Соседка с верхней улицы Полина, женщина шестидесяти восьми лет, иногда навещала Игната, помогала, чем могла. Здесь все старались помогать друг другу, чтобы прожить хотя бы еще один день, вот только толку от этой помощи из года в год становилось все меньше.

Скрябин еще держался молодцом. Болезни с детства не цепляли его: видно, сильным иммунитетом наградили матушка с батюшкой. Он еще рыбачил, кормил рыбой стариков в деревне. У него в затоне стояла лодка, сделанная дедом Игнатом в восьмидесятые годы, когда сын был еще жив и дед ждал его в отпуск. Дождался: ящик с цинковым гробом, берет десантника и алый, как кровь, орден Красной Звезды. Умел делать лодки дед Игнат. До сих пор служили исправно, требовалось только как следует прокоптить и проконопатить перед путиной. Это Скрябин делал исправно, каждую весну сразу же после разлива.

Старик шел по протоптанной дороге, чувствуя, как усиливается одышка. Она появилась совсем недавно. Сердце ночью давить стало. Обратиться бы к врачам, да смысл? Отведенное Господом еще никому не удавалось продлить на земле грешной. Так же уповал на Бога и Иван Петрович. Говорил, сколько отведено, столько и проживет. И так пожил немало. В городе вон мужики, не дожив до шестидесяти, валятся пачками. Сегодня ближе к вечеру должна подъехать автолавка, надо успеть сети проверить, снять улов, разнести рыбу, если будет, соседям, ушицу отварить. Да к приезду автолавки успеть. Хлеб кончился, соли осталось совсем ничего, да еще всякой мелочи прикупить надо. На это пенсии хватало. Но только на это. А впрочем, много ли ему надо? Телевизор не смотрит с тех пор, как он сломался, и не жалеет об этом. Смотреть нечего, не то что раньше. Приемник старый еще работал. Новости слушал, только мало понимал, что происходит. Где-то опять война. А кто с кем воюет и за что, непонятно. И наши там встряли, опять-таки непонятно, за каким чертом. Дров Скрябин заготовил, весь август на это ушел, теперь, господь даст, перезимует.

Он шел по тропинке, поросшей высокой травой, и думал о жизни. Но мысли его были неожиданно прерваны голосами, донесшимися из рощи. Старик прошел по тропе, остановился. Голоса принадлежали молодым мужикам, ну может, лет по сорок от силы. А такие в деревне не проживали.

Скрябин, несмотря на возраст, слышал и видел хорошо.

— Ты, Степа, считаешь, что «УАЗ» можно здесь оставить?

— А чего ему будет?

— А если кто заедет в рощу, увидит? Еще сдуру подумает, что угнанный, да в райцентр в ментовку позвонит.

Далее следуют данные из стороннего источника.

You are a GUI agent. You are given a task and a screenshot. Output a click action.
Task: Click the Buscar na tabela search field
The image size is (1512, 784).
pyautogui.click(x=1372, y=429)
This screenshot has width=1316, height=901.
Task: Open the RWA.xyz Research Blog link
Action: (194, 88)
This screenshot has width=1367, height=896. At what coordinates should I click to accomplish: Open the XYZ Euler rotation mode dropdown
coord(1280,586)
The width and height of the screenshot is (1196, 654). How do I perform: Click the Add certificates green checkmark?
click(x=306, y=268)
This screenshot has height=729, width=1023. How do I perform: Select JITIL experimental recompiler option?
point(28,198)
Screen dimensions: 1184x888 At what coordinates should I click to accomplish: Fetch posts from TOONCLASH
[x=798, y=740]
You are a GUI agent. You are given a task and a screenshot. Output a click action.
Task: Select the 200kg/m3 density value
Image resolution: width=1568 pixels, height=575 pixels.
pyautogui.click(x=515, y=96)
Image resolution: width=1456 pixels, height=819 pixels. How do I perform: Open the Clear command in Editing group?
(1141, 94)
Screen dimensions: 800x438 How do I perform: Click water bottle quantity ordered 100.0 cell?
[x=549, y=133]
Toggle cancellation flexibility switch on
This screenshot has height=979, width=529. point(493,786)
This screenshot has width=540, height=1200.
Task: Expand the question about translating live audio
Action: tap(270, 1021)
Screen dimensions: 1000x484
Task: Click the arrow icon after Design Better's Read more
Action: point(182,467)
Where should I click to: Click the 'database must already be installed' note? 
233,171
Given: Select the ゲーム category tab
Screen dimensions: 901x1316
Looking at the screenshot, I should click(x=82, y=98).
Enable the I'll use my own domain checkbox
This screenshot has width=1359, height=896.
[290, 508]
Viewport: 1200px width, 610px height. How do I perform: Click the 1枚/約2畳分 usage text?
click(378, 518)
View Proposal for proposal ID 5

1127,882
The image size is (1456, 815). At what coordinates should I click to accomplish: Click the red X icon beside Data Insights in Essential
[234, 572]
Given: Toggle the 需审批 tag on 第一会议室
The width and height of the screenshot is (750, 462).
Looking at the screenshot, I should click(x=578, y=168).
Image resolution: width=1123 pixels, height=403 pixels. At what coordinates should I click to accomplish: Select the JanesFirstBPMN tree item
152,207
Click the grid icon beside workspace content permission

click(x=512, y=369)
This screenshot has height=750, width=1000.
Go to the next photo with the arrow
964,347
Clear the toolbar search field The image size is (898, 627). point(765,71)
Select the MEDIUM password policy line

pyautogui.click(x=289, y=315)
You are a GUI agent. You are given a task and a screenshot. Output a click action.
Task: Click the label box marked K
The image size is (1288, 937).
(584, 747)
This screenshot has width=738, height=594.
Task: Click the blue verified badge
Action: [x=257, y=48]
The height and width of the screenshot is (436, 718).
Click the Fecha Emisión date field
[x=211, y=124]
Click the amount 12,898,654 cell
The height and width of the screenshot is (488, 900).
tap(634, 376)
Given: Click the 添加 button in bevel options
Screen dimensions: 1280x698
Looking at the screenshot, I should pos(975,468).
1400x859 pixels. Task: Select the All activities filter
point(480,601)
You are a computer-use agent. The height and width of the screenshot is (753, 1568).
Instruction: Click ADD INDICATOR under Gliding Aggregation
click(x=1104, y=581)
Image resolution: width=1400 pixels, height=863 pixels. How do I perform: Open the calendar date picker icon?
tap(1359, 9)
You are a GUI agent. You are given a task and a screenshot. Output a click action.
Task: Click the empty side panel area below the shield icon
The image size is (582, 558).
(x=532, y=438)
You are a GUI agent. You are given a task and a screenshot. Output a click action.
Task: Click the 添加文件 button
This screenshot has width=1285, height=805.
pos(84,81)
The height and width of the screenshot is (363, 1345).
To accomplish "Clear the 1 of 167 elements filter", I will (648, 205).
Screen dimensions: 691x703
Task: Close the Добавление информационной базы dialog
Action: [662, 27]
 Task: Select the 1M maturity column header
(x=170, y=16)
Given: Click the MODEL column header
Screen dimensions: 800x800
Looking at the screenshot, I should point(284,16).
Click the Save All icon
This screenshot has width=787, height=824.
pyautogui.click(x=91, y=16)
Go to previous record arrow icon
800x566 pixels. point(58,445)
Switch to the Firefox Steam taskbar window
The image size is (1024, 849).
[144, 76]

— Кому звонить? В деревне одна плесень осталась. Да и той с десяток.

— У них должен быть телефон. Хотя бы один на всех. Люди старые, помощь медицинская может понадобиться в любое время. А вызвать можно только по телефону. Так же и об «УАЗе» сообщить.

— Ну, а ты чего, Василь, предлагаешь?

— Тут за рощей балочка сухая. Может, туда машину загоним да под обрыв поставим?

— А как рухнет обрыв?

— С чего бы?

— Ливень пройдет и подмоет, к чертям собачьим, склон. Чего тогда делать будем? На чем уходить? В деревне даже лошадью не разживемся.

— Ну можно и не под обрыв. Там кустов полно.

— Ладно, Степа, ты водила, ты и решай. Только давай поначалу разгрузимся.